Kirk Cousins is a 28-year-old quarterback, which is pretty youthful by NFL standards, and he's thrown for 4,100+ and 4,900+ yards in the past two seasons, suggesting that his career is on the rise.

But when DeSean Jackson was evaluating where to ink his next contract during his time on the open market, he saw another passer who is younger than Cousins and, in his mind, has more potential than Cousins, too.

And that is one of the main reasons why Jackson left the Redskins and signed with the Buccaneers.

"I think it was a great fit, a great opportunity, a great up-and-coming, young team," the receiver said during an interview on ESPN's First Take. "Jameis [Winston], obviously, in my decision making, I really wanted to go with a young quarterback, someone who had a lot of upside to him and I think he was the one to fit that position."

Like Cousins, Winston has been a full-time starter for two seasons in the league, and like Cousins, he's posted some gaudy numbers.

Most of the numbers, however, don't stack up to Washington's QB. Cousins edges out Winston in touchdowns, completion percentage and yards, and has also taken fewer sacks and thrown fewer picks than the former Heisman Trophy winner, in the last two years.


With those stats in mind, it's safe to say the Michigan State product is superior to the Florida State product today.

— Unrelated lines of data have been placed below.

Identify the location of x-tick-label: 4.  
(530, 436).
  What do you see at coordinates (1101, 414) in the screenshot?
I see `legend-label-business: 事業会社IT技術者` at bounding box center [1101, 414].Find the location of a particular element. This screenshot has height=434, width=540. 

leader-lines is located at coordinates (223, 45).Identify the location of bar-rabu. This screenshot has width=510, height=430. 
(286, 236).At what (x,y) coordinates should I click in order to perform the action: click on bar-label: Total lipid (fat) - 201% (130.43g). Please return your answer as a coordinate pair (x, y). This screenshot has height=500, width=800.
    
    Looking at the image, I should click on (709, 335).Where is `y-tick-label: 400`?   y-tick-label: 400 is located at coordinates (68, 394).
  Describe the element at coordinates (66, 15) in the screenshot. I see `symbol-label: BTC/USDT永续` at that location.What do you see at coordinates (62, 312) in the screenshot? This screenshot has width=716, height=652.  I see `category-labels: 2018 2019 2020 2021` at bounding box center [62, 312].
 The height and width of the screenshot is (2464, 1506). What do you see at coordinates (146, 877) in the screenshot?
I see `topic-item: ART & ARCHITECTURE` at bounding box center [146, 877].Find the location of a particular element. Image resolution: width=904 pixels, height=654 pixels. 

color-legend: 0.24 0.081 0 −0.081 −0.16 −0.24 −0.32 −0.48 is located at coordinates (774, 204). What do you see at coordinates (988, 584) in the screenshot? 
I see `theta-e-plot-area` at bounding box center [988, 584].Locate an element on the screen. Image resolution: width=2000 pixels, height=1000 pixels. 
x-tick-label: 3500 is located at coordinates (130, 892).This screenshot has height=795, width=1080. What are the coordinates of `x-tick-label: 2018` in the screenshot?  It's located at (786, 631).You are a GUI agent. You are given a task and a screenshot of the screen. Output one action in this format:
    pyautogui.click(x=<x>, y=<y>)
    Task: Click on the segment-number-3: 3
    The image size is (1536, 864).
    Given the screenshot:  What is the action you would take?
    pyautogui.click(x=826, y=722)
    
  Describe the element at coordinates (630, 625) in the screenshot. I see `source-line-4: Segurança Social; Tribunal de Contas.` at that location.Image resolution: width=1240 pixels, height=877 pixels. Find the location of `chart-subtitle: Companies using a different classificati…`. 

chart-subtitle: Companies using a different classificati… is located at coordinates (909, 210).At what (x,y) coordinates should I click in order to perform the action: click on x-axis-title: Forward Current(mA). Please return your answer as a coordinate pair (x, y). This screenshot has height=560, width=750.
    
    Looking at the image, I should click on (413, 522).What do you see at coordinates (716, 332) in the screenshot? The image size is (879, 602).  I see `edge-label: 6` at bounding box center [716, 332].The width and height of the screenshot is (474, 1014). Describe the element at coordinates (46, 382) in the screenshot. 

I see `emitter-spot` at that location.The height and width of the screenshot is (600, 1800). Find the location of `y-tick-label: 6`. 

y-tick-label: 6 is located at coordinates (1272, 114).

But after hearing Jackson say he valued Winston's "upside," it's not hard to take that a step further and conclude that Jackson believes Winston's ceiling is higher than Cousins' ceiling. On top of that, the latter's contract situation probably was a factor to some extent.

Speaking of Cousins, the pass catcher was asked to talk about his old signal caller. His response was complimentary — but also quite short.

"I think he has what it takes," Jackson said. "At times, we probably needed more out of him and everybody else on the team as well, too. Kirk Cousins, obviously his numbers are off the charts. He had crazy numbers. But moving forward man, we're in Tampa now." 

It was a speedy answer from a speedy player. And while that speedy player did speak highly of Cousins, he's opting to wind down his career with Winston instead, which basically declares that he decided Winston must have "what it takes" more than Cousins.

Jackson is certainly moving forward in Tampa, but whether his production will move upward with Winston isn't as certain.